Ms. Klein’s soon to be released book No Is Not Enough: Resisting Trump’s Shock Politics and Winning the World We Need expands themes from her previous two books, This Changes Everything: Capitalism vs The Climate (2014) and The Shock Doctrine: The Rise of Disaster Capitalism (2007).] Not surprisingly she has no kind words for the Trump administration and its dismantling of environmental protection acts, but takes her criticism beyond Trump and the US.
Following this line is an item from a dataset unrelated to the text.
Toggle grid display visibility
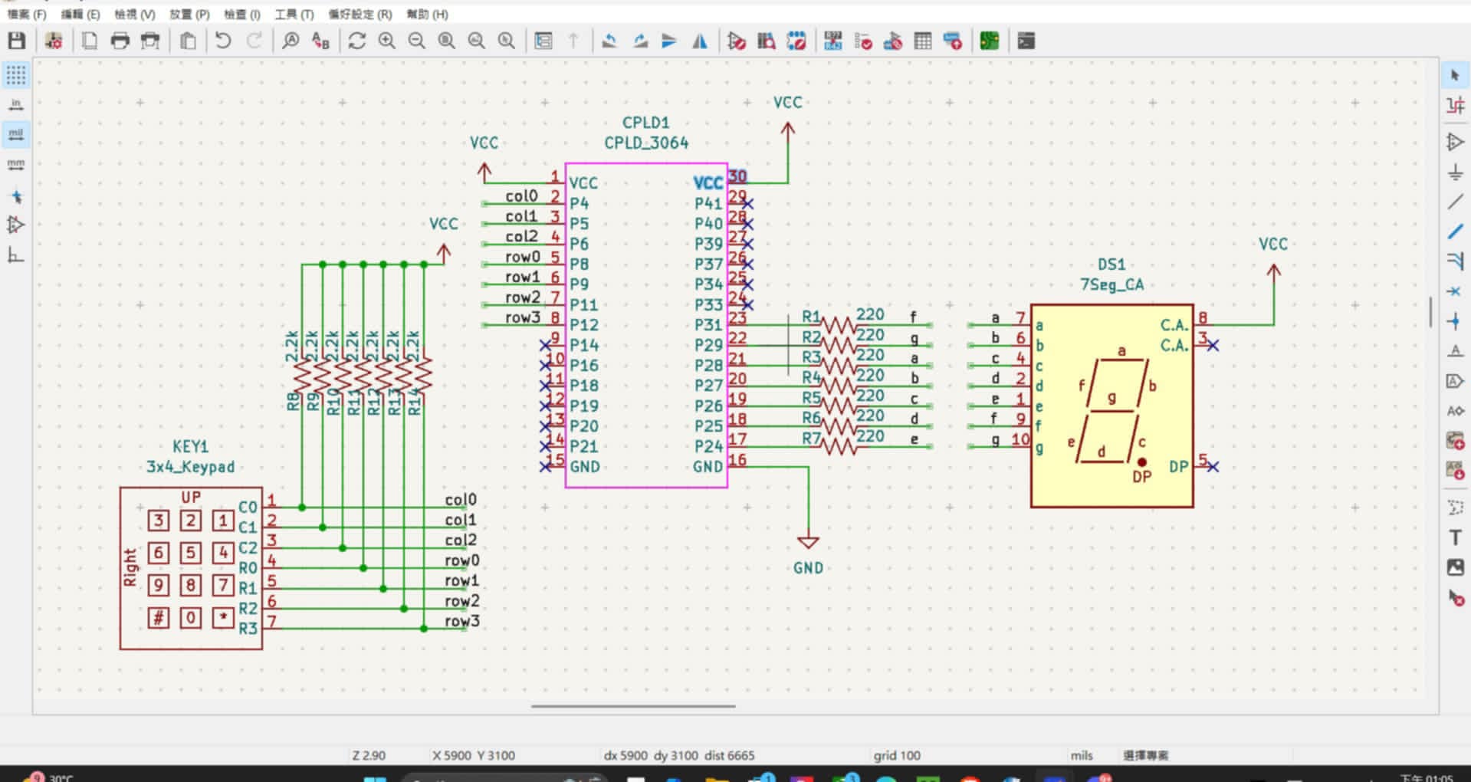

She looked historically at the effect of crisis – events or stages that can happen before and after a disaster or shock that ultimately have led to social change:

Stage 1. A feeling that things aren’t right–ideas in the air, “political foment”
Stage 2. A crisis or shock that makes clear that the system is broken, dysfunction on a basic level. Something needs to be done
Stage 3. The “shock” is harnessed by agents of change: radical ideas that would have been considered out of hand are given a hearing, explored
Stage 4. Reform: legislative action is taken that incorporates/compromises radical approaches to address the problems.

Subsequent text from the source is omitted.